▶ [EXTRAIT DU DOCUMENT]
______________________________

Argument scientifique : Nous avons décidé de construire la deuxième séance de séminaire du laboratoire junior VilMA autour de la question de la construction des identités urbaines. En effet, les identités urbaines ne sont pas des réalités figées et immuables, elles sont le résultat de processus complexes, car l’identité d’une personne, d’un groupe social ou d’une ville ne se définit pas seule : elle suppose un regard extérieur. Il est ainsi généralement possible de déceler plusieurs phénomènes parallèles de construction identitaire qui entretiennent entre eux des rapports souvent ambigus. Trois interventions (plus un bonus) suivies de questions ponctuelles, puis un débat général sur le thème choisi permettront d’apporter quelques éclairages sur cette vaste question.

______________________________

▶ [DONNÉES BRUTES]
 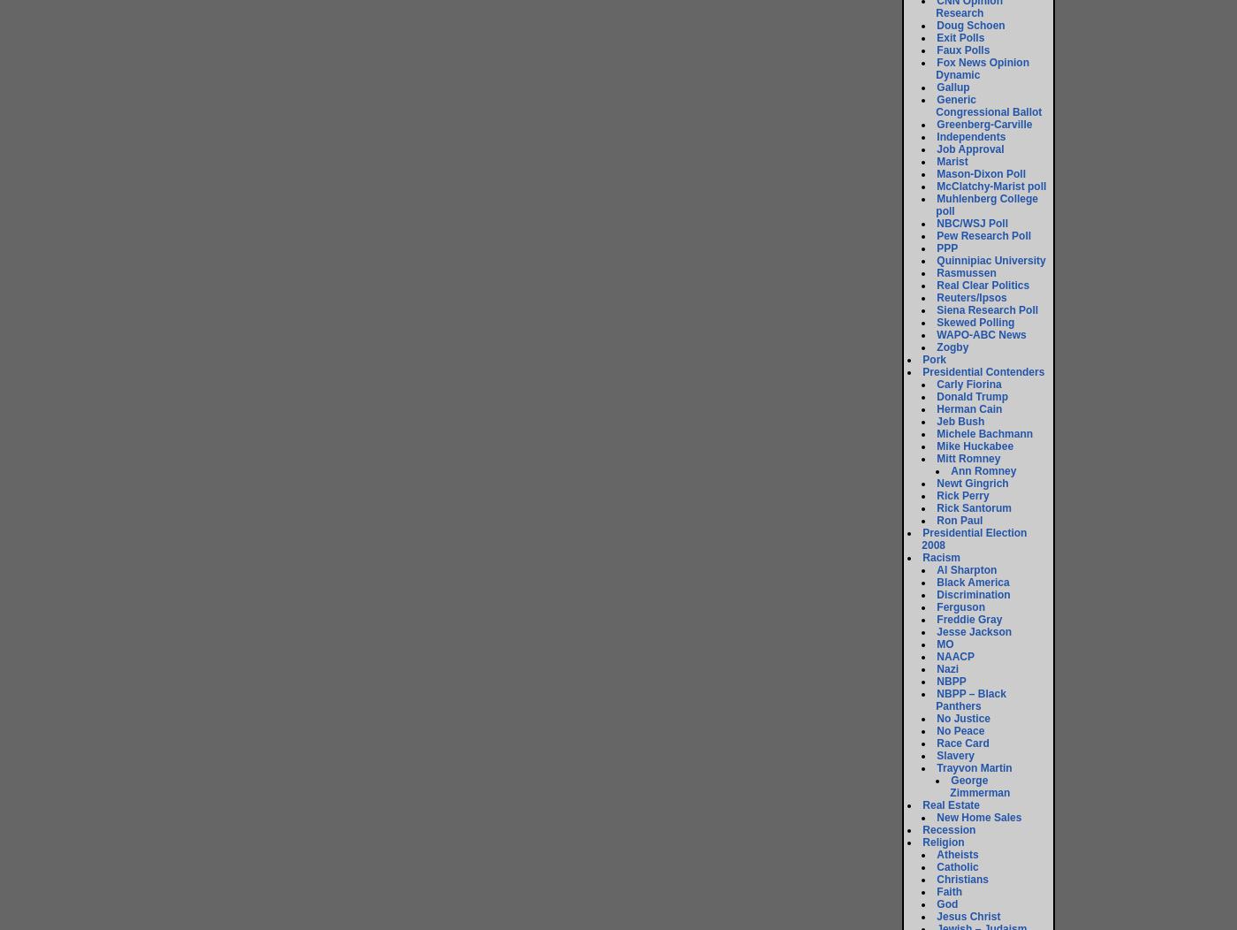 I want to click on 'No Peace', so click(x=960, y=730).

______________________________

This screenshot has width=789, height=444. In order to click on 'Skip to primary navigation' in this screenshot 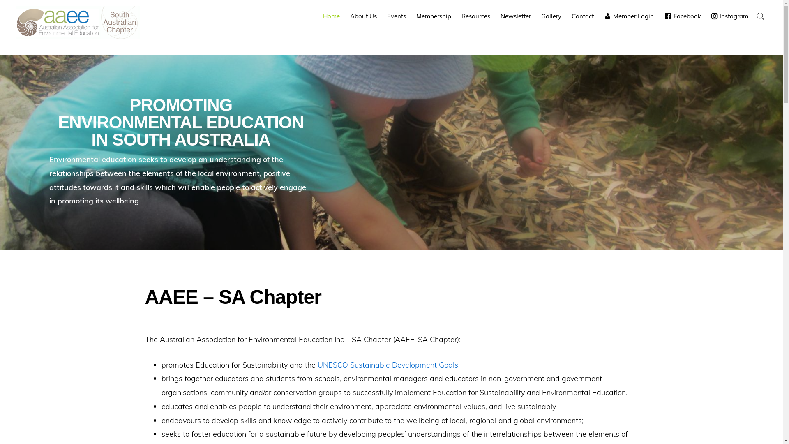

______________________________

▶ [CONSIGNE A] Quelles sont, selon l'argument scientifique, les trois entités dont l'identité ne se définit pas seule ?
▶ [CONSIGNE B] Recopiez l'argument scientifique à partir de « Argument scientifique : Nous » et jusqu'à « cette vaste question. ».
On n'a pas besoin des lignes.

▶ [RÉPONSE ATTENDUE A] une personne, un groupe social, une ville

▶ [RÉPONSE ATTENDUE B]
Argument scientifique : Nous avons décidé de construire la deuxième séance de séminaire du laboratoire junior VilMA autour de la question de la construction des identités urbaines. En effet, les identités urbaines ne sont pas des réalités figées et immuables, elles sont le résultat de processus complexes, car l’identité d’une personne, d’un groupe social ou d’une ville ne se définit pas seule : elle suppose un regard extérieur. Il est ainsi généralement possible de déceler plusieurs phénomènes parallèles de construction identitaire qui entretiennent entre eux des rapports souvent ambigus. Trois interventions (plus un bonus) suivies de questions ponctuelles, puis un débat général sur le thème choisi permettront d’apporter quelques éclairages sur cette vaste question.